Album Review: Iceage—”You’re Nothing”

By Adam Bernhardt

Iceage are a Danish punk band who have yet to release an album lasting more than half an hour. Not that I’m complaining, mind you – brevity in all things might as well be the first rule in the punk rock book of rules for people who don’t like rules.

New Brigade, which dropped in early 2011, offered an astonishing new direction for punk rock as it’s clangorous patchwork of hardcore aggression, neurotic post-punk rhythms, baffling Captain Beefheart tempo changes, industrial atmosphere, and strangely compelling Scandinavian pop sensibility presented a youthful exuberance that was as boldly refreshing as it was startling.  2013’s You’re Nothing channels much of the same drive and energy but with considerably more heft and polish than the clamorous fragility of New Brigade.

Largely this is a result of a more sophisticated production, which eschewed the heavy reverb and echo of New Brigade for a more direct and classically punk distortion, which adds considerably to the low end, allowing for a more powerful bass-heavy presence. The songwriting has also evolved considerably. While the ambiguous lyrics follow a punk tradition of copping moves from Arthur Rimbaud, Iceage still manage to make a chorus of “Excess!” sound somehow appealing. The unpredictable tempo shifts that characterized New Brigade are still present, but are more sophisticated. While on New Brigade this sometimes worked towards a song’s benefit (“You’re Blessed”, “Broken Bone”) it could also cause it to become a sloppy, sludgy mess (“Total Drench”). There’s nothing of the sort on You’re Nothing, with less dramatic shifts that are still just as striking. Elias Rønnenfelt‘s vocals, while not necessarily the most technically virtuosic, are decidedly effective, matching the intensity of Iceage’s noise – at times whisperingly indifferent and at others scathingly vitriolic.
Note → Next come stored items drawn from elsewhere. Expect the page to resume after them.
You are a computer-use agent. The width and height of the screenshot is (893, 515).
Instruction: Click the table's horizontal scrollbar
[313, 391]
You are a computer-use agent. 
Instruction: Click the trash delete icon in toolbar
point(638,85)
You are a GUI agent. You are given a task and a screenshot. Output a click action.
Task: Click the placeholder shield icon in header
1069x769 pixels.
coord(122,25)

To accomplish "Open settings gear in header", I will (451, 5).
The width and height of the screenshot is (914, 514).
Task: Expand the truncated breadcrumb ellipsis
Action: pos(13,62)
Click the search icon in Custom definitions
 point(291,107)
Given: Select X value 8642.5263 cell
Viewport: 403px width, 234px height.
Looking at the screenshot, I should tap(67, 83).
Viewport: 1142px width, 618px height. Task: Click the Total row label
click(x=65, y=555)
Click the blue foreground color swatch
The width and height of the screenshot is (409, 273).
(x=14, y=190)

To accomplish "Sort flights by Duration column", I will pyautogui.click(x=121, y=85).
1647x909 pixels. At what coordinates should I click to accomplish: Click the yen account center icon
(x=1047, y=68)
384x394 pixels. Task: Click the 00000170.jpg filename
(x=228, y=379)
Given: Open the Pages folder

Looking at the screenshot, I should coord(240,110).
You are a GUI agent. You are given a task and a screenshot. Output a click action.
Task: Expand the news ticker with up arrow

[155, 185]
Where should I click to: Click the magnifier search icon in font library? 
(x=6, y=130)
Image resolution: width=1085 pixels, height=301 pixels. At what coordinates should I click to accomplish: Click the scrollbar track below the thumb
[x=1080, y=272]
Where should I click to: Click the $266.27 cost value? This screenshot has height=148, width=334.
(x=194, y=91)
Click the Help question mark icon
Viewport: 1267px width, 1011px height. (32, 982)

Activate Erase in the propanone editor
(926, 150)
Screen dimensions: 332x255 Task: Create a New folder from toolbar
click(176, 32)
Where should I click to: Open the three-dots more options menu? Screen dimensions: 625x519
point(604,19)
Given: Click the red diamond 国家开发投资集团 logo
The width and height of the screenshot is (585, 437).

This is all easily apparent on the opener “Ecstasy” in which the initial onslaught is almost reminiscent of Joy Division. This is due to it’s disco derived rhythm section, although it contends with a wall of tremolo guitars that is almost instantly replaced with pounding hardcore before it finally screeches to a halt for the lethargic sludge fest of a crawl that passes for the chorus. The centerpiece of You’re Nothing lies in its most daring departure from Iceage’s usual fare, “Morals”, which adds a piano to their turbulent milieu and is almost a ballad of sorts. One can easily imagine that a surreal drugged-out cabaret act might one day make this a standard.  Lyrically, “Morals” turns a lot of the rage behind You’re Nothing inward, as they speak to a general impotence and weakness as well as a desire to disappear. The song evolves from a piano ballad into an ascendant storm of guitar riffs, before crashing back down to its initial crawling unease.

Although not for everyone, Iceage have managed to follow up their debut with a solid album of blistering noise rock that while sacrificing some of the earnestly sloppy production and song nuances of New Brigade definitely shows encouraging progress.